Records shown start

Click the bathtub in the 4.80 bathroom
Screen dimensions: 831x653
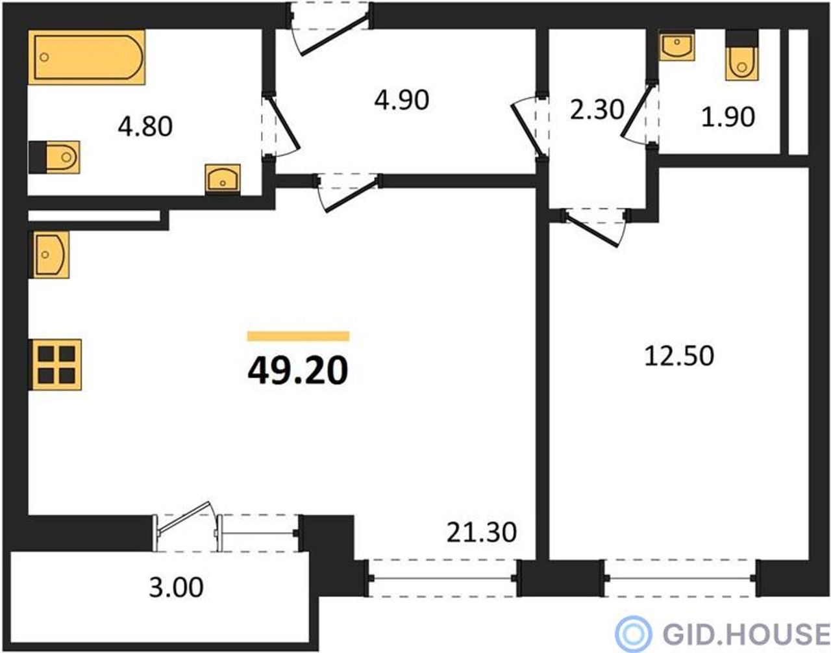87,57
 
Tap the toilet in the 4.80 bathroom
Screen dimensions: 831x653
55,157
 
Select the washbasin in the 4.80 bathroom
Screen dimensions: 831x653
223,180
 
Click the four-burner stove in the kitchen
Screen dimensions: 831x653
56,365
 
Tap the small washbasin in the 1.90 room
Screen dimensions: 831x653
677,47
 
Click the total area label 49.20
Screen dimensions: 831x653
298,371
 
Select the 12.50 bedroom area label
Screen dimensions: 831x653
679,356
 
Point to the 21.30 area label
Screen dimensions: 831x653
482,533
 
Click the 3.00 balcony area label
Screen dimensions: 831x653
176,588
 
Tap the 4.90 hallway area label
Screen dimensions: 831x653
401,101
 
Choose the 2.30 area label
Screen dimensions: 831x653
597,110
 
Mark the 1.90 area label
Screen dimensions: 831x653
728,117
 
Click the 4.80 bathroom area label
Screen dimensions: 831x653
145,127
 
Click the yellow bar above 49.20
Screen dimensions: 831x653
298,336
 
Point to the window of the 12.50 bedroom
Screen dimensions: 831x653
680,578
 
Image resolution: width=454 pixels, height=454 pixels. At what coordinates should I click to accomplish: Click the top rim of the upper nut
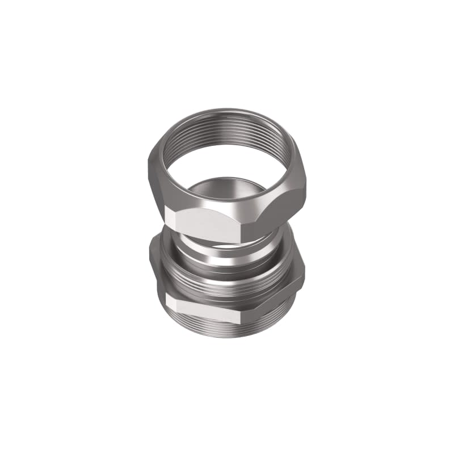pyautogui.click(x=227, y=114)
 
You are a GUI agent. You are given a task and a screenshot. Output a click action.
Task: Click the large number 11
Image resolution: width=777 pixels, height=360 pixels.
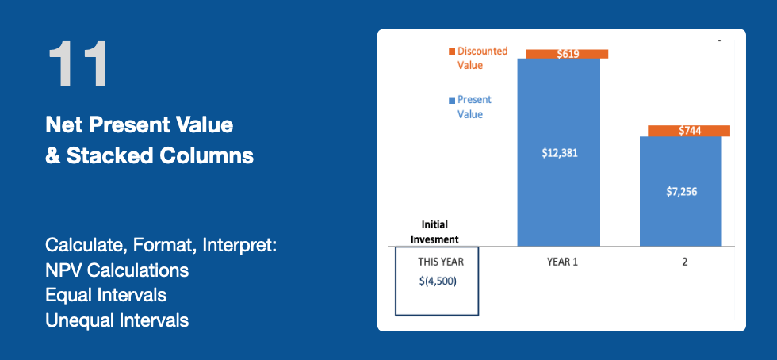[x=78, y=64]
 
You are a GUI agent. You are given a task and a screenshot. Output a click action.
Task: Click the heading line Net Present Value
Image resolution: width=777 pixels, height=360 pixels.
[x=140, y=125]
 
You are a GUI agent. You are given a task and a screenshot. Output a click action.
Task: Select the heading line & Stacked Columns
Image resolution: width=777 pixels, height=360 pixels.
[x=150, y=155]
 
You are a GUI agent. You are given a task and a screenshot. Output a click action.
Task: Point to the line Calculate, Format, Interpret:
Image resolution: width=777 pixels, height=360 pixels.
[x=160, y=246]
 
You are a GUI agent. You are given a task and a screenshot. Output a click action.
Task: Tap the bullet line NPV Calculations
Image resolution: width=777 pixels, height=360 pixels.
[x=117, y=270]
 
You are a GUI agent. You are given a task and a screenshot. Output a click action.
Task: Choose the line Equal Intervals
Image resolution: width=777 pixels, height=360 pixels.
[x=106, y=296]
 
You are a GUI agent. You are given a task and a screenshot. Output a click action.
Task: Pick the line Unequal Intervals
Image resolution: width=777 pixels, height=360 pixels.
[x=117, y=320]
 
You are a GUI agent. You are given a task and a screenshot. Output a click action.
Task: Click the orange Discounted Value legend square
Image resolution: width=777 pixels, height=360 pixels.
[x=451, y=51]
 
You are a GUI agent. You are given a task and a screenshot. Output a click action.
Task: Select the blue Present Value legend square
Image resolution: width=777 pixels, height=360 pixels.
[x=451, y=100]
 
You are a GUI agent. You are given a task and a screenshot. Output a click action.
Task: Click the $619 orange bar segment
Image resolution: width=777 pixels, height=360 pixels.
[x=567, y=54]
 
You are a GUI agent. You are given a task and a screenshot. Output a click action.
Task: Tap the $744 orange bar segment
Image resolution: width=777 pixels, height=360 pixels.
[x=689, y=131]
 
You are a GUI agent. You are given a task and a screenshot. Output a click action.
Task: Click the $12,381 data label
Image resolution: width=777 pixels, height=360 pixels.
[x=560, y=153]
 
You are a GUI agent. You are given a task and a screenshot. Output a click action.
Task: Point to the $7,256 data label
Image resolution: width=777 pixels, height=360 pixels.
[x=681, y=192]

Records shown end

Update the stretch from the line containing "Click the 3.00 balcony area label" through the line containing "[x=78, y=64]" by changing every "area label" to "area tag", keeping everything else the same. Leave the pictures out of your answer.

Solution to the exercise:
Click the 3.00 balcony area tag
Screen dimensions: 831x653
176,588
 
Tap the 4.90 hallway area tag
Screen dimensions: 831x653
401,101
 
Choose the 2.30 area tag
Screen dimensions: 831x653
597,110
 
Mark the 1.90 area tag
Screen dimensions: 831x653
728,117
 
Click the 4.80 bathroom area tag
Screen dimensions: 831x653
145,127
 
Click the yellow bar above 49.20
Screen dimensions: 831x653
298,336
 
Point to the window of the 12.50 bedroom
Screen dimensions: 831x653
680,578
 
Image resolution: width=454 pixels, height=454 pixels. At what coordinates should I click to accomplish: Click the top rim of the upper nut
pyautogui.click(x=227, y=114)
 
You are a GUI agent. You are given a task and a screenshot. Output a click action.
Task: Click the large number 11
Image resolution: width=777 pixels, height=360 pixels.
[x=78, y=64]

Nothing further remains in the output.